▶ _Instructions for the task_: Omit the pictures and return every entry exactly as written.
(Data for analysis)
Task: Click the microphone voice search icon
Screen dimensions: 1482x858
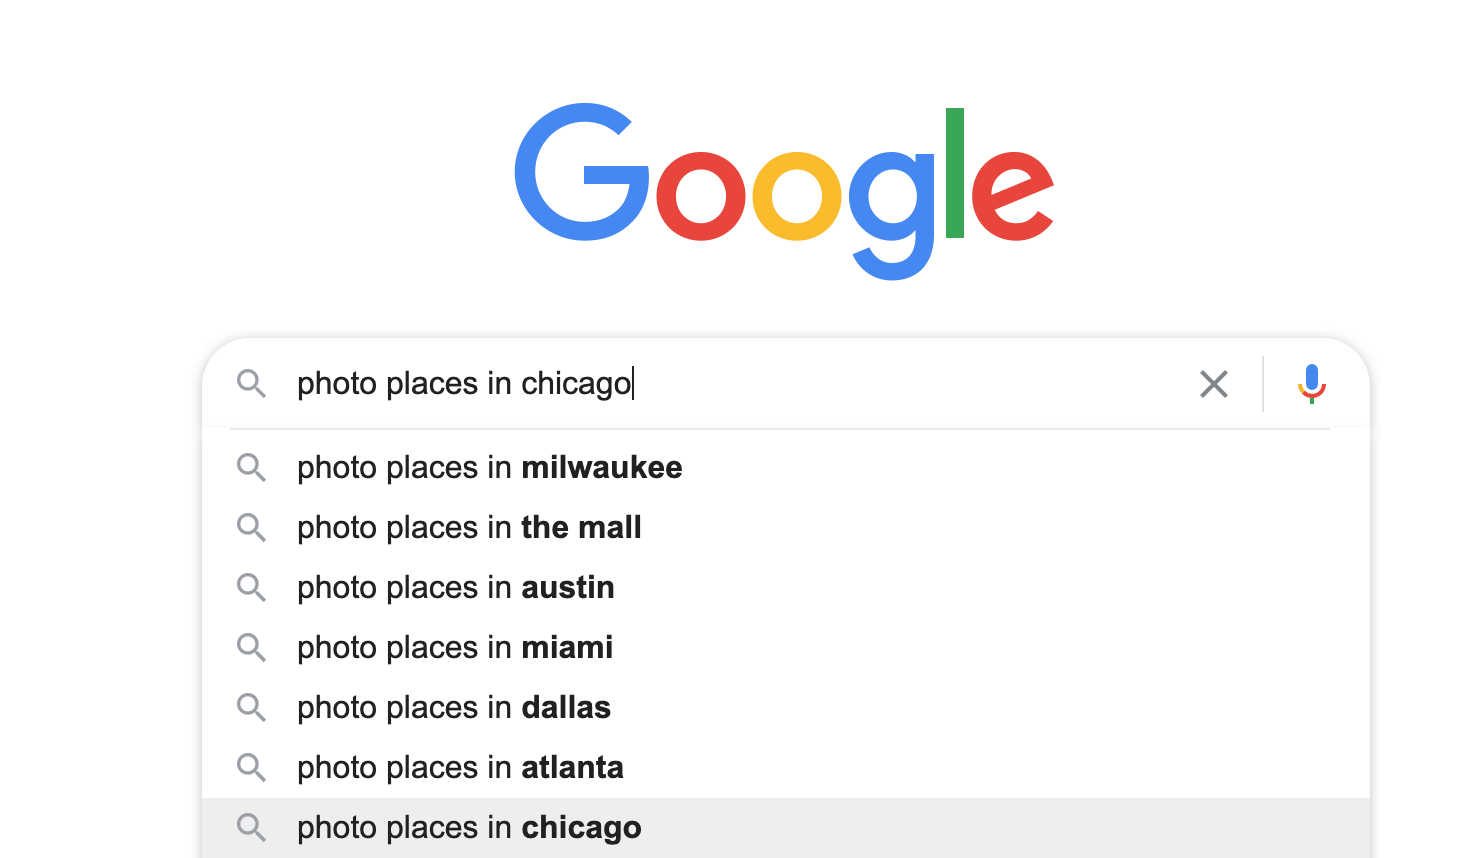Action: coord(1311,384)
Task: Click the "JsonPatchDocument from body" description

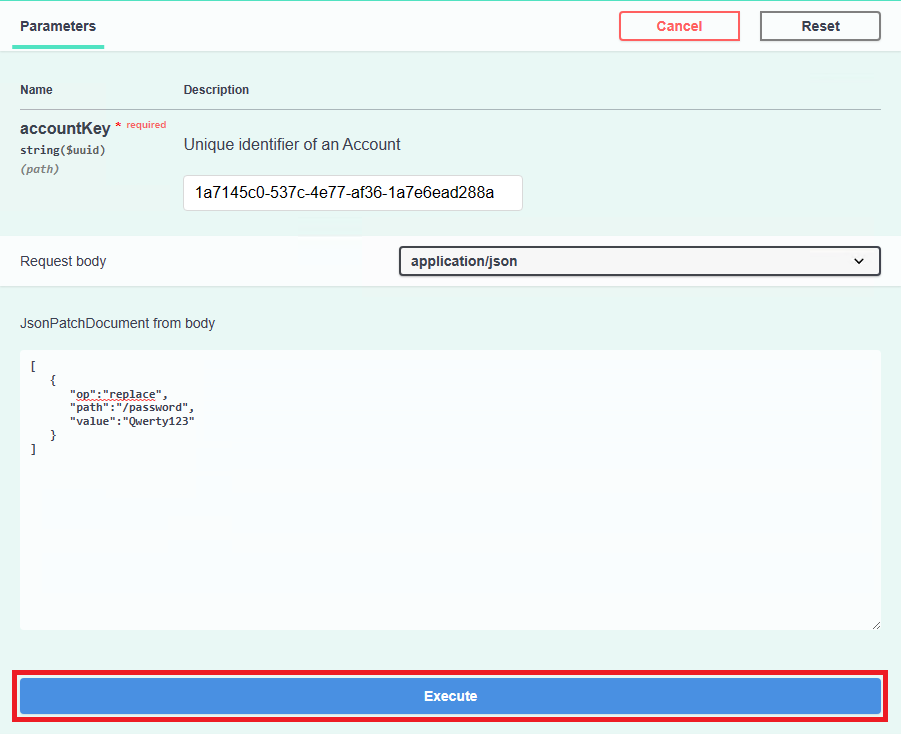Action: click(x=117, y=323)
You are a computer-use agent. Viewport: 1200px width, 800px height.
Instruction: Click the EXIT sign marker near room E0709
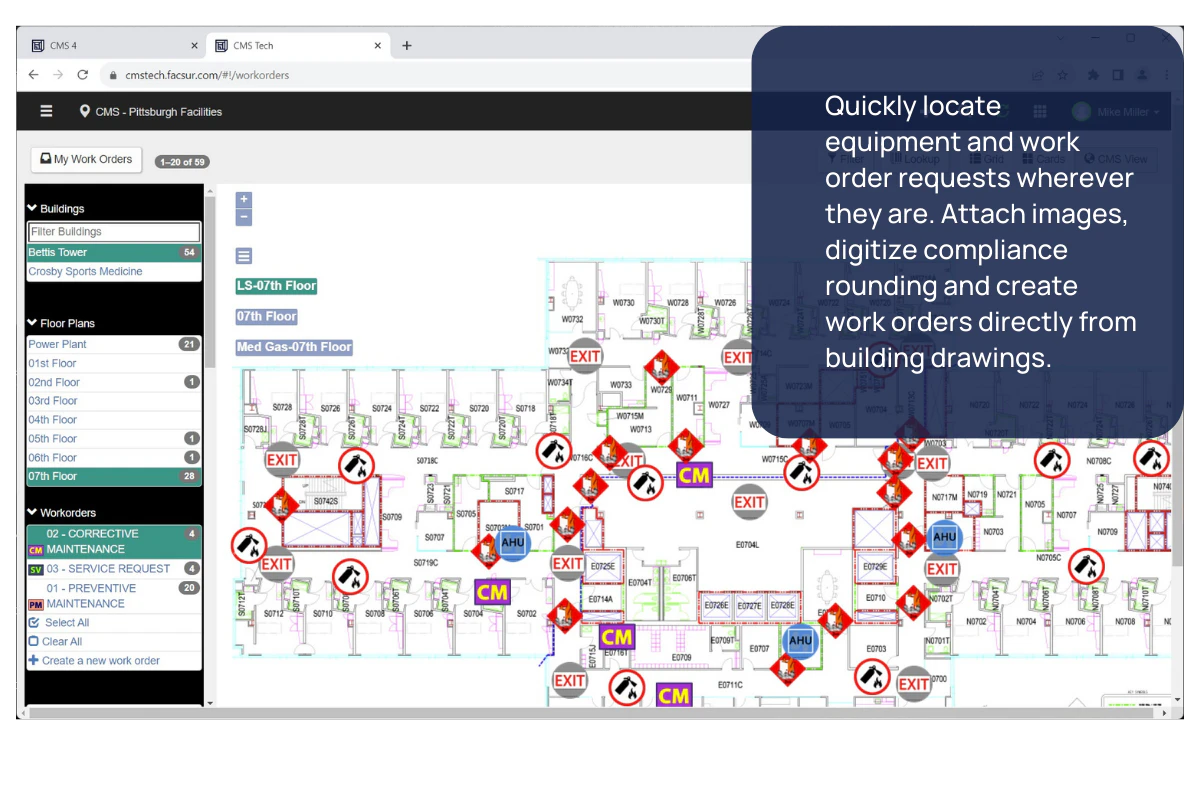(x=569, y=678)
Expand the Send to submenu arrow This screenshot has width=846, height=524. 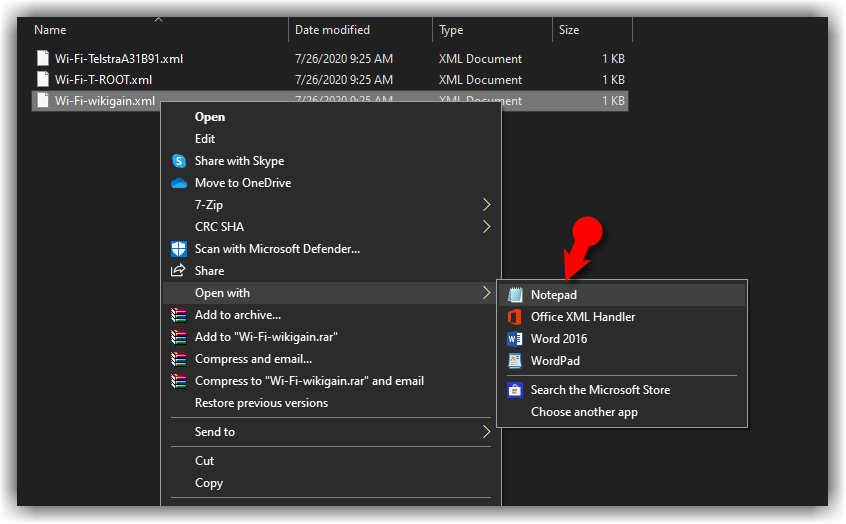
(End Data for analysis)
▶ _Solution below_:
Task: Click the microphone voice search icon
Screen dimensions: 1482x858
Action: coord(1311,384)
Task: Click the "JsonPatchDocument from body" description

Action: click(x=117, y=323)
You are a computer-use agent. Viewport: 1200px width, 800px height.
Instruction: Click the EXIT sign marker near room E0709
(x=569, y=678)
Expand the Send to submenu arrow This screenshot has width=846, height=524. 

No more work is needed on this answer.